START DATA IN THIS EXERCISE

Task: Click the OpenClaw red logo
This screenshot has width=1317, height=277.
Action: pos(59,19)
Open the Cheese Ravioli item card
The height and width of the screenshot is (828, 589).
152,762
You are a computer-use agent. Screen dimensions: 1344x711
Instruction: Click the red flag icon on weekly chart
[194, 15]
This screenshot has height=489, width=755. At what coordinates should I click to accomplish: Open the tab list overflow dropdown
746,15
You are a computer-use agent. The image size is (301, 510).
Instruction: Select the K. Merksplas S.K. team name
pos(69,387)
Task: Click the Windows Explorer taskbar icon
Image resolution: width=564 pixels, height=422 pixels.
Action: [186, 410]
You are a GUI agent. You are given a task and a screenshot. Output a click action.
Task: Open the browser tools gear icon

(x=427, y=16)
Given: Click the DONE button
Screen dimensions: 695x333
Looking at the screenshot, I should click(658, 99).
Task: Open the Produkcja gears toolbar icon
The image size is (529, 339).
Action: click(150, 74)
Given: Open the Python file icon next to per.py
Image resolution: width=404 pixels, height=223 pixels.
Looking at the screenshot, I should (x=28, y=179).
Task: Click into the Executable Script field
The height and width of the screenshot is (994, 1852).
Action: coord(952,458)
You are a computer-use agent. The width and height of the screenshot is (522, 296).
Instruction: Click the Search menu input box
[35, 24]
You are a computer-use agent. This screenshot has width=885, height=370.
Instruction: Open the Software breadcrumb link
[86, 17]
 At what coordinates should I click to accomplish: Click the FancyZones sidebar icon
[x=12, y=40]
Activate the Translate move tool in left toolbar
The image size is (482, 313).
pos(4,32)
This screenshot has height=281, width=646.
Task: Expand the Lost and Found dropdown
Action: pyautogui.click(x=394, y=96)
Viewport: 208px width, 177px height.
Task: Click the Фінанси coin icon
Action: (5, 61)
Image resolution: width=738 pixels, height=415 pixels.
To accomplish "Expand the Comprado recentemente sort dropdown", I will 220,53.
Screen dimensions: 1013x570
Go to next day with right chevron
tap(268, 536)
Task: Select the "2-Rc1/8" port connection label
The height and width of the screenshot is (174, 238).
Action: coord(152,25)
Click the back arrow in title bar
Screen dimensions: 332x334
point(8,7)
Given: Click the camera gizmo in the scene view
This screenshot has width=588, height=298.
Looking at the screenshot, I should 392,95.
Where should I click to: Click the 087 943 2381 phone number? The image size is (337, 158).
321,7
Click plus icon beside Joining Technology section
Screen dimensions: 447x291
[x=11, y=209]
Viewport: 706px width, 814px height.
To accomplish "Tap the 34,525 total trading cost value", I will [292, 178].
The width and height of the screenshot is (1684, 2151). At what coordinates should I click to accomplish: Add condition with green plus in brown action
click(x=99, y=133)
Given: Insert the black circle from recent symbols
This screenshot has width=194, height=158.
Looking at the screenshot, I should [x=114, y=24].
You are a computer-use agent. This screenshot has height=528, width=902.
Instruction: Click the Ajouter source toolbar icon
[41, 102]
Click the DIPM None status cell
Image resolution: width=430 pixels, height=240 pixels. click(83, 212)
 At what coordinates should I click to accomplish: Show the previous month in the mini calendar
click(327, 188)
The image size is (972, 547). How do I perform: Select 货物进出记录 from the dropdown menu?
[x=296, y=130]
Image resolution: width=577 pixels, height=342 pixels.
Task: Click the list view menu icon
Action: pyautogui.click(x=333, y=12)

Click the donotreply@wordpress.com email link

END DATA IN THIS EXERCISE

— WHAT IS NEEDED —
Repeat the entries above verbatim, but only from the line that has "You are a computer-use agent. The width" down to the line that has "Task: Select the", inclusive.

— TASK OUTPUT —
You are a computer-use agent. The width and height of the screenshot is (522, 296).
Instruction: Click the Search menu input box
[35, 24]
You are a computer-use agent. This screenshot has width=885, height=370.
Instruction: Open the Software breadcrumb link
[86, 17]
 At what coordinates should I click to accomplish: Click the FancyZones sidebar icon
[x=12, y=40]
Activate the Translate move tool in left toolbar
The image size is (482, 313).
pos(4,32)
This screenshot has height=281, width=646.
Task: Expand the Lost and Found dropdown
Action: pyautogui.click(x=394, y=96)
Viewport: 208px width, 177px height.
Task: Click the Фінанси coin icon
Action: (5, 61)
Image resolution: width=738 pixels, height=415 pixels.
To accomplish "Expand the Comprado recentemente sort dropdown", I will 220,53.
Screen dimensions: 1013x570
Go to next day with right chevron
tap(268, 536)
Task: Select the "2-Rc1/8" port connection label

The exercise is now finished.